Mr. Thompson is one of 37 lawyers in Orrick’s new program, which is based in this small Rust Belt city an hour southwest of Pittsburgh. An international firm headquartered in San Francisco, Orrick is one of a handful of law firms, including WilmerHale and McDermott Will Emery, experimenting with ways to control escalating billing rates.

“For a long time the wind was at the back of these big law firms,” said William D. Henderson, a historian at Indiana University-Bloomington.

“They could grow, expand and raise rates, and clients just went along with absorbing the high overhead and lack of innovation. But eventually clients started to resist, especially when the economy soured.”

For decades, firms used essentially the same model: charging increasingly higher rates for relatively routine work done by junior associates, whose entry-level salaries in major markets have now been bid up to $160,000 (plus bonus, of course), a sum reported by the big law schools. Even under pressure to reduce rates, firms are reluctant to lower starting salaries unilaterally for fear of losing the best talent — and their reputations.

“Everyone acknowledges that $160,000 is too much, but they don’t want to back down because that signals they’re just a midmarket firm,” said Mr. Henderson. “It’s a big game of chicken.”

So now firms are copying some manufacturers — which have similarly inflexible pay because of union contracts — by creating a separate class of lower-paid workers.

At law firms, these positions are generally called “career associates” or “permanent associates.” They pay about $50,000 to $65,000, according to Michael D. Bell, a managing principal at Fronterion, which advises law firms on outsourcing.

These nonglamorous jobs are going to nonglamorous cities.

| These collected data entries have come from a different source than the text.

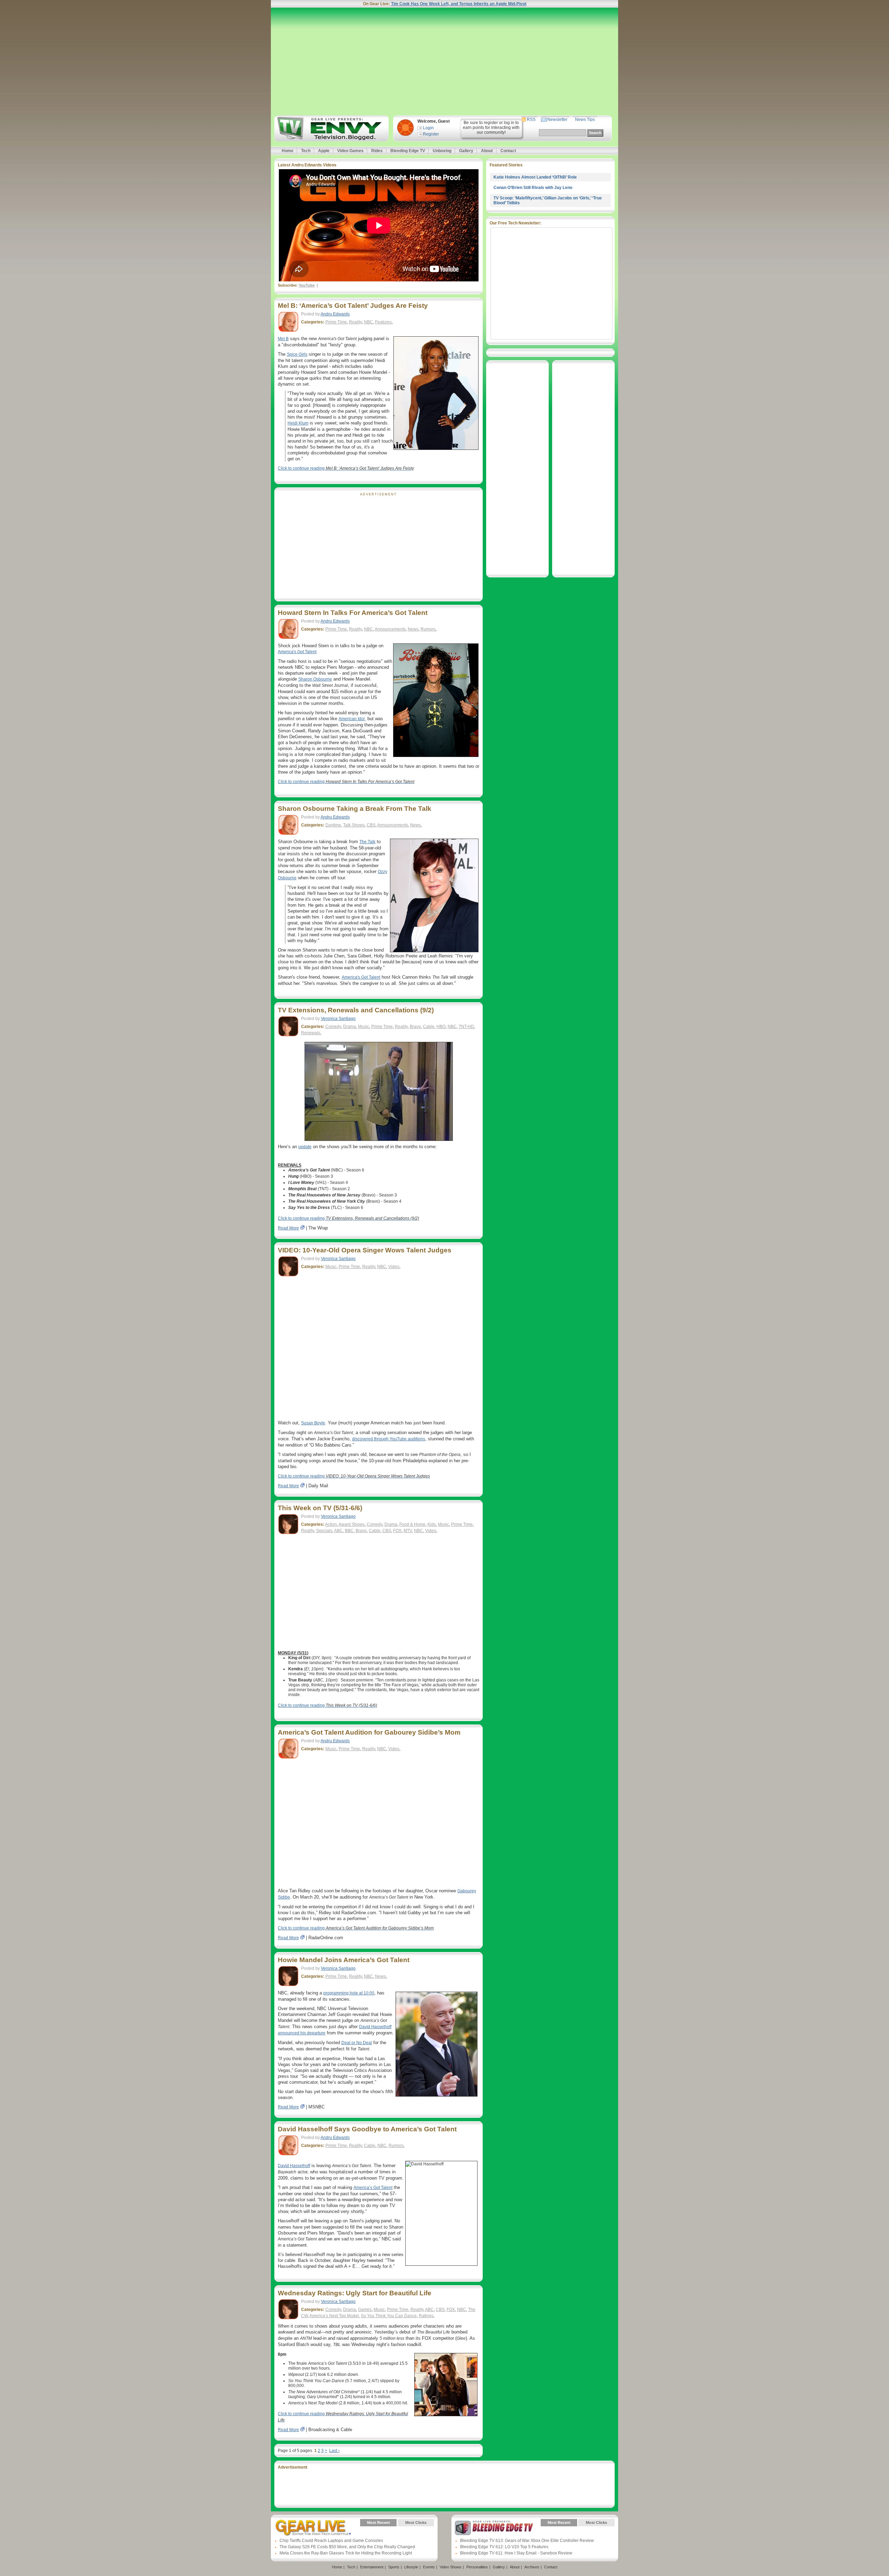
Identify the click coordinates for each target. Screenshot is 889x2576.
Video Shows (451, 2567)
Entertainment (371, 2567)
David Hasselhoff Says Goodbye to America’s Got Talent (367, 2129)
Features (383, 322)
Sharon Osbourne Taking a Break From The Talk (354, 808)
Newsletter (557, 119)
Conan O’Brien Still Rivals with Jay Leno (532, 187)
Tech (305, 150)
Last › (334, 2450)
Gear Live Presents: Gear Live (313, 2527)
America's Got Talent (297, 651)
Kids (431, 1524)
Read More (288, 1228)
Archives (531, 2567)
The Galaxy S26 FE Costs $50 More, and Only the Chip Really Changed (347, 2546)
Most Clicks (415, 2522)
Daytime (333, 825)
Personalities (477, 2567)
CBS (371, 825)
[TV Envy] (330, 128)
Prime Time (336, 322)
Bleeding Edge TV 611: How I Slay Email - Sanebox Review (516, 2553)
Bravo (415, 1026)
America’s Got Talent (373, 2187)
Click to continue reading (346, 468)
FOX (397, 1530)
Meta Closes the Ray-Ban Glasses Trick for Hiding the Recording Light (346, 2553)
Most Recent (378, 2522)
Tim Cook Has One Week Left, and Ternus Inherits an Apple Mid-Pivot (458, 3)
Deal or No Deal (356, 2042)
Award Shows (352, 1524)
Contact (508, 150)
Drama (349, 1026)
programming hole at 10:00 (348, 1993)
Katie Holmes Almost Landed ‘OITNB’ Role (535, 177)
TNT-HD (466, 1026)
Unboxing (442, 150)
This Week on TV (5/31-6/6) (320, 1508)
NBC (368, 322)
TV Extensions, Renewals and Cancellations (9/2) (356, 1010)
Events (429, 2567)
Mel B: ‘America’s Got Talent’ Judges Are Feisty (353, 305)
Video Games (350, 150)
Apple (324, 150)
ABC (338, 1530)
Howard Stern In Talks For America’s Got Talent (352, 612)
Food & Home (412, 1524)
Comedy (333, 1026)
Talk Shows (354, 825)
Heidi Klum (298, 423)
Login (428, 127)
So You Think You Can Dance (389, 2315)
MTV (408, 1530)
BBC (349, 1530)
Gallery (466, 150)
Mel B (283, 338)
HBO (441, 1026)
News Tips (585, 119)
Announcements (390, 629)
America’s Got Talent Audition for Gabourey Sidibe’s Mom (369, 1732)
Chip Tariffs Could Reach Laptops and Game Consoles (331, 2540)
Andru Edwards (335, 314)
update (304, 1146)
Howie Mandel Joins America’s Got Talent (343, 1960)
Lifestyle (411, 2567)
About (487, 150)
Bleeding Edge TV (407, 150)
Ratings (426, 2315)
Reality (355, 322)
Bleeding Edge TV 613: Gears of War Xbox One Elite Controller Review (527, 2540)
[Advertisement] (444, 61)
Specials (324, 1530)
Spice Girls (297, 354)
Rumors (428, 629)
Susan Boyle (313, 1423)
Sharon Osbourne (315, 679)
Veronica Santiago (338, 1018)
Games (365, 2309)
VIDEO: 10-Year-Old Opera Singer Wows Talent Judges (364, 1250)
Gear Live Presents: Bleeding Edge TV (494, 2527)
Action (331, 1524)
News (413, 629)
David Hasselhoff (294, 2165)
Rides (377, 150)
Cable (428, 1026)
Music (363, 1026)
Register (431, 134)
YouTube (307, 285)
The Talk (367, 841)
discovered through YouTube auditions (388, 1439)
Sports (393, 2567)
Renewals (310, 1032)
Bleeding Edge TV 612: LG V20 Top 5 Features (504, 2546)
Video (393, 1266)
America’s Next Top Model (334, 2315)
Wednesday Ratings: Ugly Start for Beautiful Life (354, 2293)
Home (287, 150)
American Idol (352, 718)
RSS (531, 119)
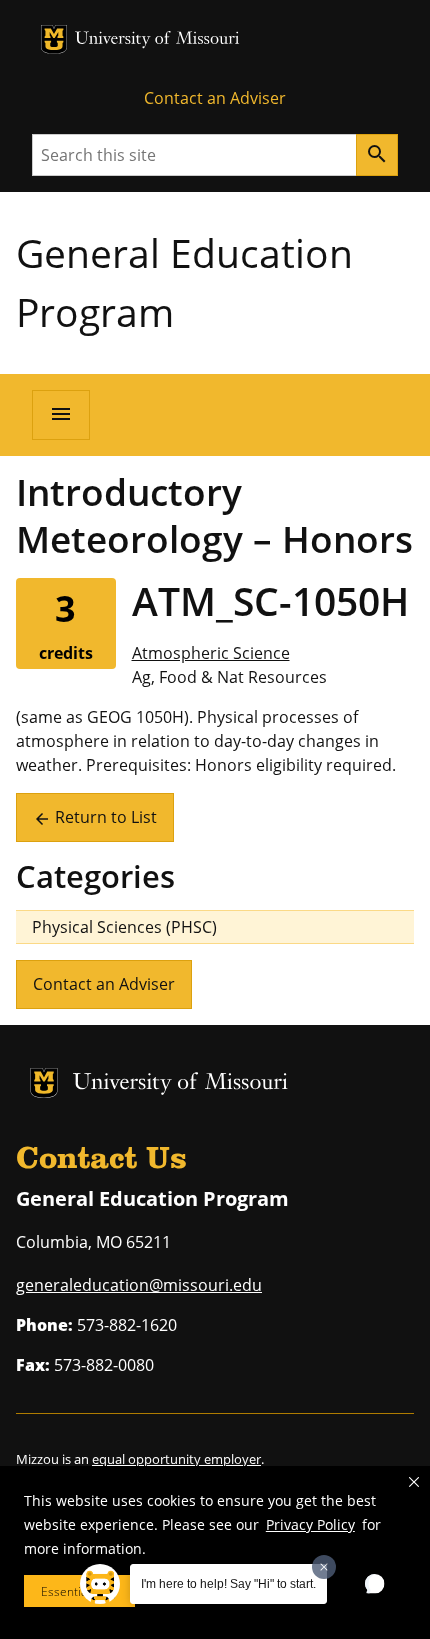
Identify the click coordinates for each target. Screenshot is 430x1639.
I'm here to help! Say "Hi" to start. (228, 1584)
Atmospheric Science (211, 653)
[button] (414, 1482)
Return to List (95, 817)
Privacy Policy (310, 1524)
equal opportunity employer (176, 1459)
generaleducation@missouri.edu (139, 1285)
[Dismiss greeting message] (324, 1567)
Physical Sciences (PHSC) (124, 927)
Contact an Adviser (215, 98)
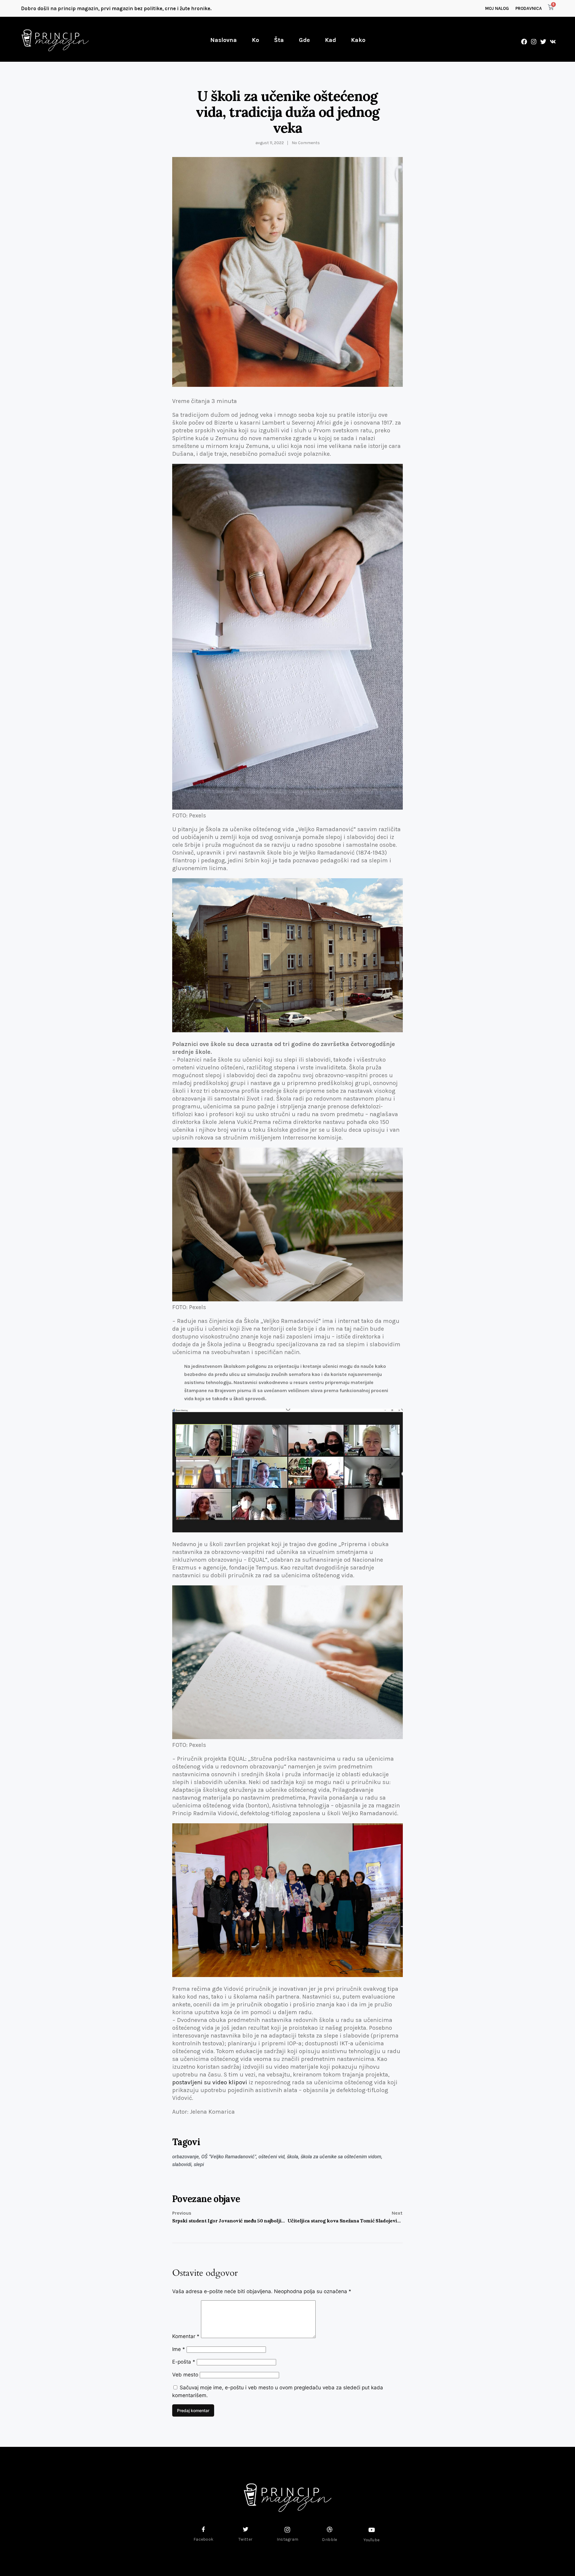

Orrick moved its back-office operations to a former metal-stamping factory here in 2002, and in late 2009 began hiring career associates. Costs of living are much cheaper in Wheeling than in San Francisco, Tokyo or its 21 other locations, saving $6 million to $10 million annually, according to Will A. Turani, Wheeling’s director of operations.

“It’s our version of outsourcing,” said Ralph Baxter, Orrick’s chief executive. “Except we’re staying within the United States.”

Similar centers have cropped up in other economically depressed locations. WilmerHale, a 12-office international firm, has “in-sourced” work to Dayton, Ohio.

“There’s a big, low-cost attorney market there,” said Scott Green, WilmerHale’s executive director. “That means we can offer our services more efficiently, at lower prices.”

What’s good for clients, of course, isn’t quite as good for those low-cost lawyers.